_YOUR GOAL_: The first line of the entries through the line bearing "You are a computer-use agent. The image size is (515, 279).": copy these lines exactly and return nothing else.

Stored data entries:
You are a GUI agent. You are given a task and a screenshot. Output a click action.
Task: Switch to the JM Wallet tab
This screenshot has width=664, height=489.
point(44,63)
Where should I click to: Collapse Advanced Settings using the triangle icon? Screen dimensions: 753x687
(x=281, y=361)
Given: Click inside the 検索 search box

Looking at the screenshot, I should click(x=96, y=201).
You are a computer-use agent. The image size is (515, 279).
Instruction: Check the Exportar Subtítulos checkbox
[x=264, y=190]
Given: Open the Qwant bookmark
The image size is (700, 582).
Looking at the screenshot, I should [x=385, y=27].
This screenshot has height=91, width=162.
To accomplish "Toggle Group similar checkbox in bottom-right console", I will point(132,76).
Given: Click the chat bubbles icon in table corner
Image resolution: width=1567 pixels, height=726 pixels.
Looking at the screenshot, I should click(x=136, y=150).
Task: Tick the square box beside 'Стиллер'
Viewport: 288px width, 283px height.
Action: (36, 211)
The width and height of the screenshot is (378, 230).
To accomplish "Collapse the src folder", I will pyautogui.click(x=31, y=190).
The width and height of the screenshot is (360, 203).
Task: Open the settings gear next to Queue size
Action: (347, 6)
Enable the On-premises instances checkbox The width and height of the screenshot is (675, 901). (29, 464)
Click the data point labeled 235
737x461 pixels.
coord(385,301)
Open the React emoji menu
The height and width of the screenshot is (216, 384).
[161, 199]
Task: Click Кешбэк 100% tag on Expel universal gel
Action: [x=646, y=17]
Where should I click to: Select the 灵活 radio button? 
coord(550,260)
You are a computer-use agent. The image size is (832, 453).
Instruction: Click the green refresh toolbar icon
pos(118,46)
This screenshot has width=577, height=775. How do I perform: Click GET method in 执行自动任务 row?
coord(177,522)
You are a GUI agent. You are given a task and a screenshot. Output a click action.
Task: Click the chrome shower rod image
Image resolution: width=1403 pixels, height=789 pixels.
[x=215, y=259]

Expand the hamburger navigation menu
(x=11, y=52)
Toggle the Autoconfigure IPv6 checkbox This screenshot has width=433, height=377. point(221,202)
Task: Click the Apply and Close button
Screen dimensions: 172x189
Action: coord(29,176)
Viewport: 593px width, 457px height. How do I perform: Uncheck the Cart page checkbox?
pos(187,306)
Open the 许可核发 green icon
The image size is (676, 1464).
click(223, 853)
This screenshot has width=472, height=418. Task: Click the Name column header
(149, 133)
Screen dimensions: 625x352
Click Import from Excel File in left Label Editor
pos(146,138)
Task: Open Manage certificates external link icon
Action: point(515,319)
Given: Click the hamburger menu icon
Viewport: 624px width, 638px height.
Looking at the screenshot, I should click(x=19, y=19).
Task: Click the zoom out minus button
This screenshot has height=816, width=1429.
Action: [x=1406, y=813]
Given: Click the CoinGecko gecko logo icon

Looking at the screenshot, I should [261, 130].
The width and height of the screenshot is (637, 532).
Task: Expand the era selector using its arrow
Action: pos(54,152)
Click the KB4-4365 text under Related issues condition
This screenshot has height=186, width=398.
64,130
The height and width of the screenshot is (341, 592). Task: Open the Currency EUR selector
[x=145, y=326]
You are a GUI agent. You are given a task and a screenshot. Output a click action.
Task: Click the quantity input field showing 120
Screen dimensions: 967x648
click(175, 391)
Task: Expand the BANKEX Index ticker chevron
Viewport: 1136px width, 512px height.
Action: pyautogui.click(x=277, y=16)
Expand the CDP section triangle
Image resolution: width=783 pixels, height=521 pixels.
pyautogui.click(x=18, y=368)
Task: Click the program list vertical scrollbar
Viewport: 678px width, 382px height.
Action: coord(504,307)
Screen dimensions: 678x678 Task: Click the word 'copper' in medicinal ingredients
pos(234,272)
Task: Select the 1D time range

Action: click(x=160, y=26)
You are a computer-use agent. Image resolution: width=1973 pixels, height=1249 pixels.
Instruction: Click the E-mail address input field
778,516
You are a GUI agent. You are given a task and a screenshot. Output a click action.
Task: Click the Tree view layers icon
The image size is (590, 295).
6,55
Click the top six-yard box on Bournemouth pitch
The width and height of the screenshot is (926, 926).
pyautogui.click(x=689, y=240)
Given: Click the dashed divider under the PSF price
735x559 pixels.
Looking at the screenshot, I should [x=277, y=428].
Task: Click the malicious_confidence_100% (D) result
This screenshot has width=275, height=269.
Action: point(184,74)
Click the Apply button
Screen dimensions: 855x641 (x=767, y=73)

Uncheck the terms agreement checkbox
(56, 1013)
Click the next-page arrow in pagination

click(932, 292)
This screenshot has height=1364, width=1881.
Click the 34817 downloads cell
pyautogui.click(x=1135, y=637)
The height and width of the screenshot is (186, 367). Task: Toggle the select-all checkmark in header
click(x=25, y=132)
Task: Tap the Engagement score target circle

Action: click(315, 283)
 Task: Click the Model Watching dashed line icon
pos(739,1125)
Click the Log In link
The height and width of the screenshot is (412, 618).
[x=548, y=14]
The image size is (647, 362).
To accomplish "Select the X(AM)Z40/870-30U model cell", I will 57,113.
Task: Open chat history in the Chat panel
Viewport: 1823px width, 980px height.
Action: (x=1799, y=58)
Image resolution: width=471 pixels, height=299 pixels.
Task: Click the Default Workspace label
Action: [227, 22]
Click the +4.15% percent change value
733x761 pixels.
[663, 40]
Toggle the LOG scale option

_ANSWER TO THE PROBLEM_:
You are a GUI agent. You are given a task and a screenshot. Output a click action.
Task: Switch to the JM Wallet tab
This screenshot has width=664, height=489.
point(44,63)
Where should I click to: Collapse Advanced Settings using the triangle icon? Screen dimensions: 753x687
(x=281, y=361)
Given: Click inside the 検索 search box

Looking at the screenshot, I should click(x=96, y=201).
You are a computer-use agent. The image size is (515, 279).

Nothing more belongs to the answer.